_Exercise instructions_. What's needed is an exact copy of the lines from the one that contains "You are a GUI" to the end of the data below, leaving the pictures out.
[[ Provided information open ]]
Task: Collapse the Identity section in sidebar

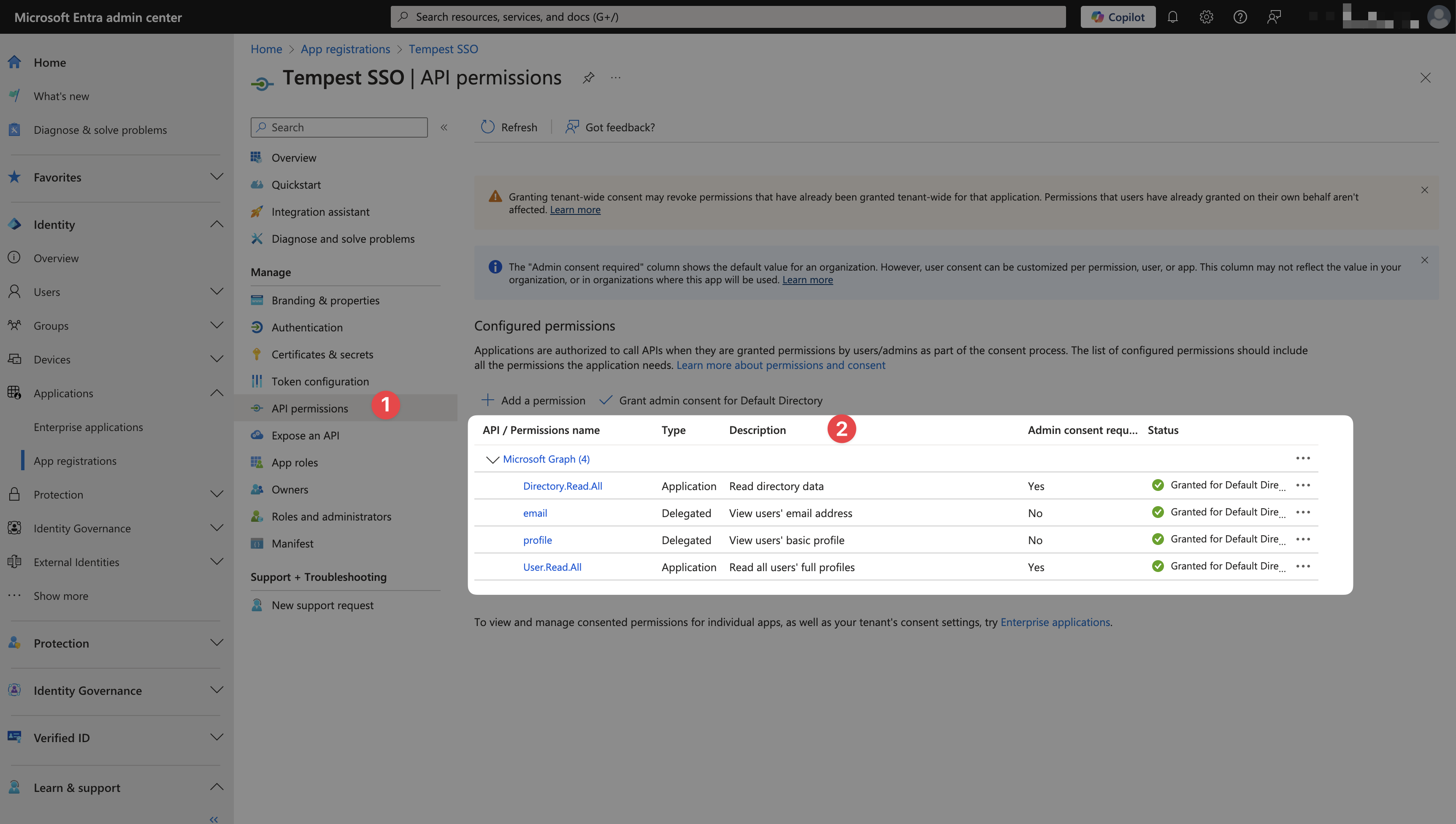Action: click(x=216, y=225)
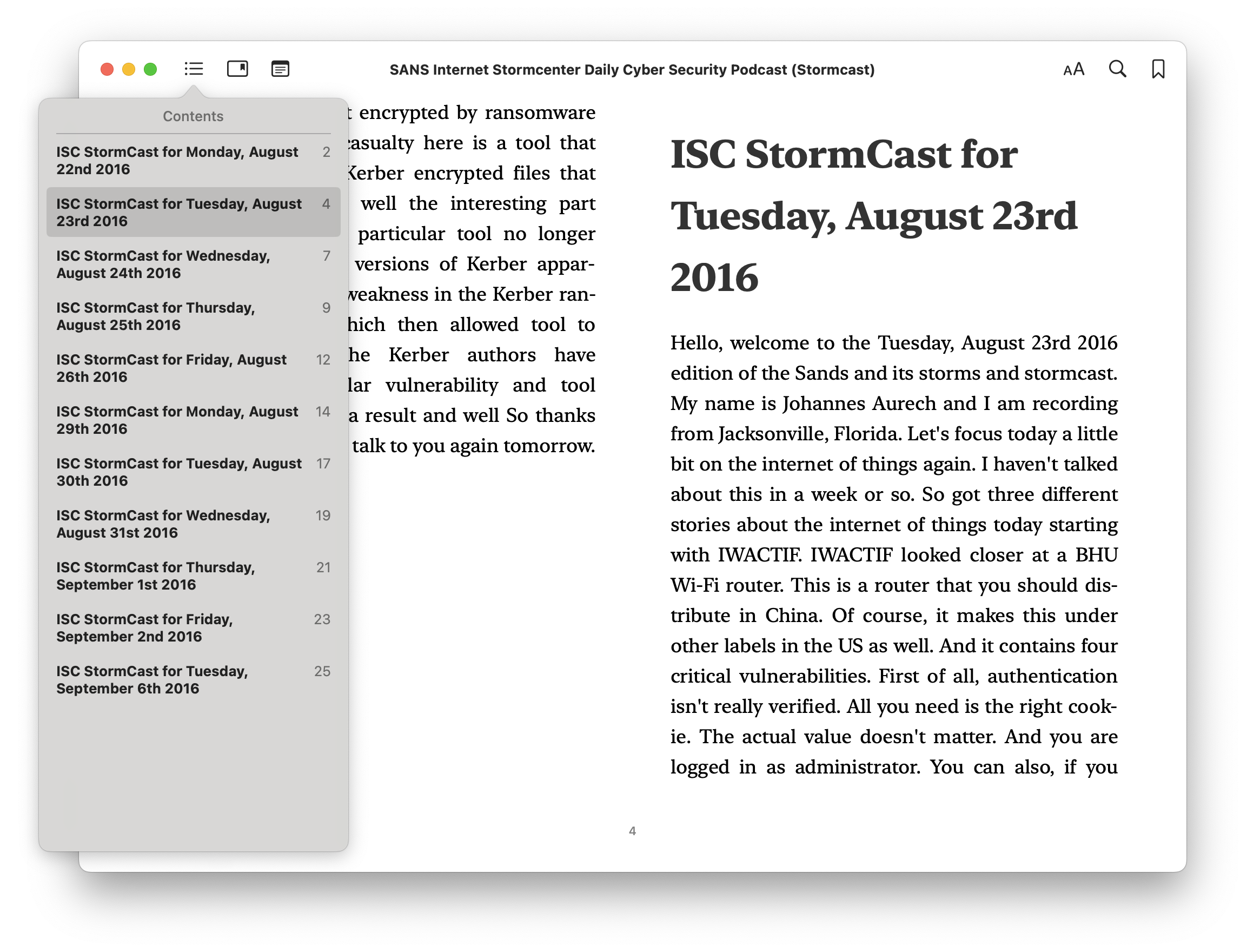Viewport: 1247px width, 952px height.
Task: Open the notes and annotations icon
Action: (x=281, y=69)
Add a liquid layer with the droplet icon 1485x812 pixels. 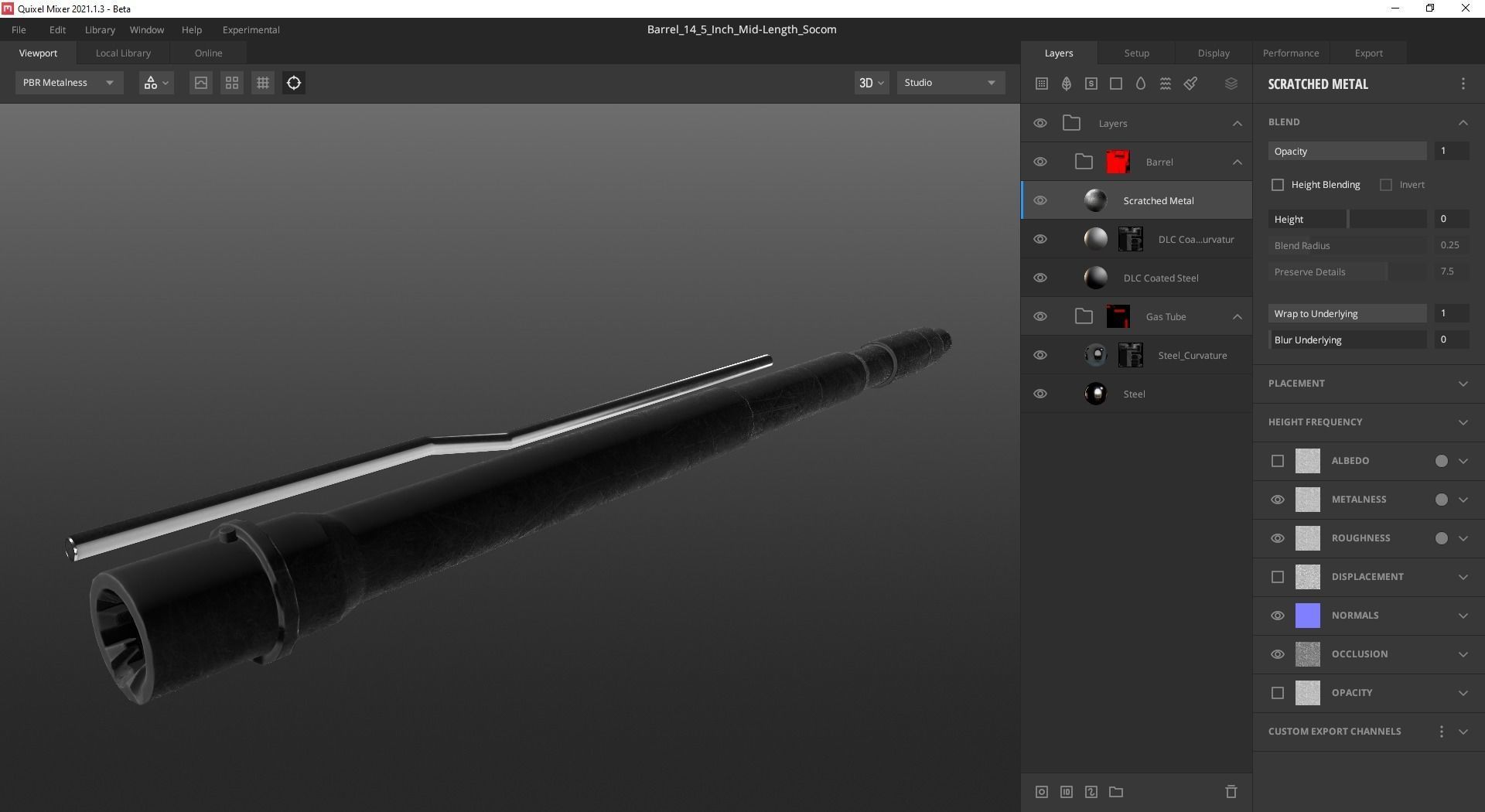coord(1140,83)
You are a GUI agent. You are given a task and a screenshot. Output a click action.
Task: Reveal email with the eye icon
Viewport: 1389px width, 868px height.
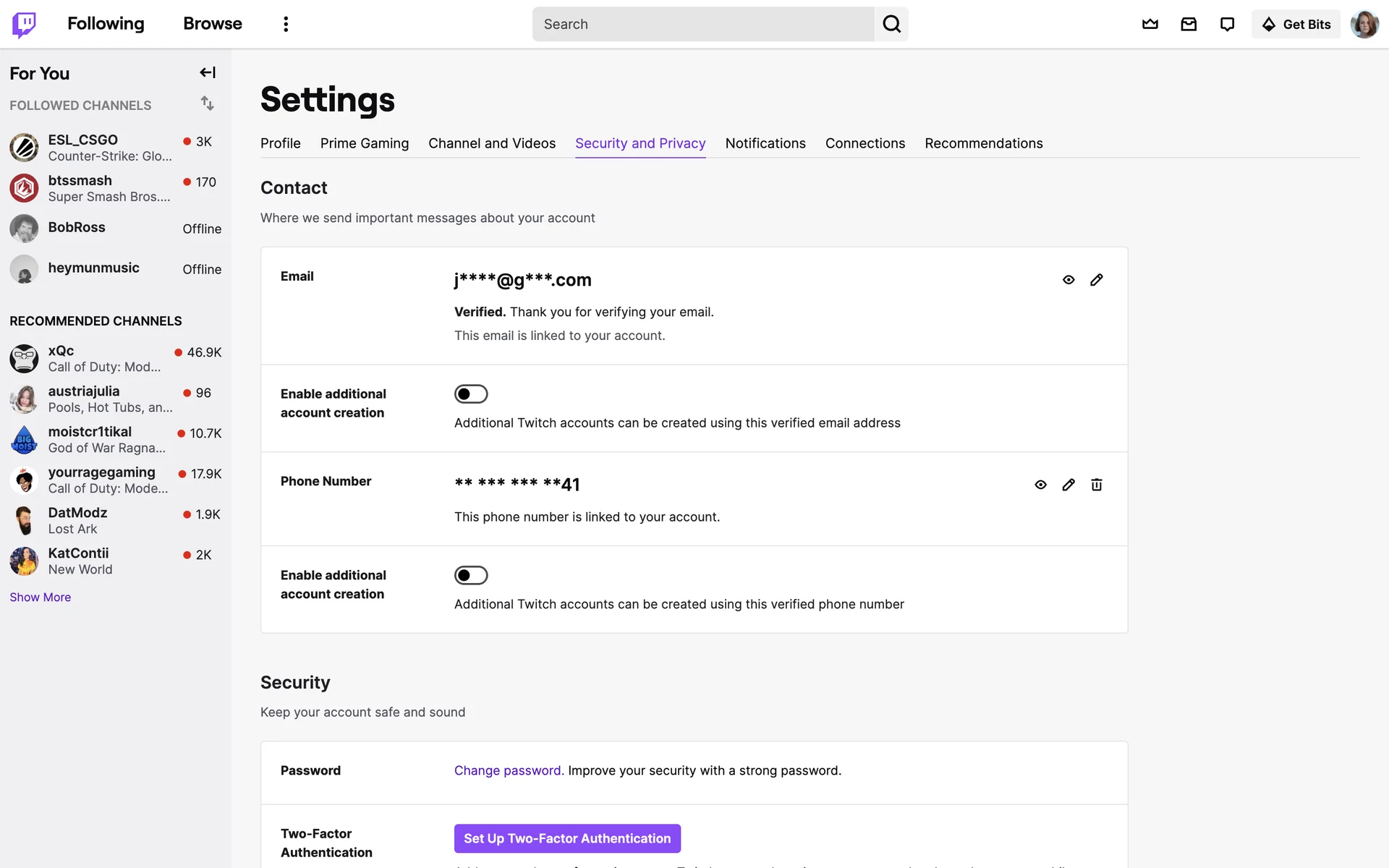(1069, 280)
[[ Provided information closed ]]
_Exercise solution_.
You are a GUI agent. You are given a task and a screenshot. Output a click action.
Task: Reveal email with the eye icon
Viewport: 1389px width, 868px height.
(1069, 280)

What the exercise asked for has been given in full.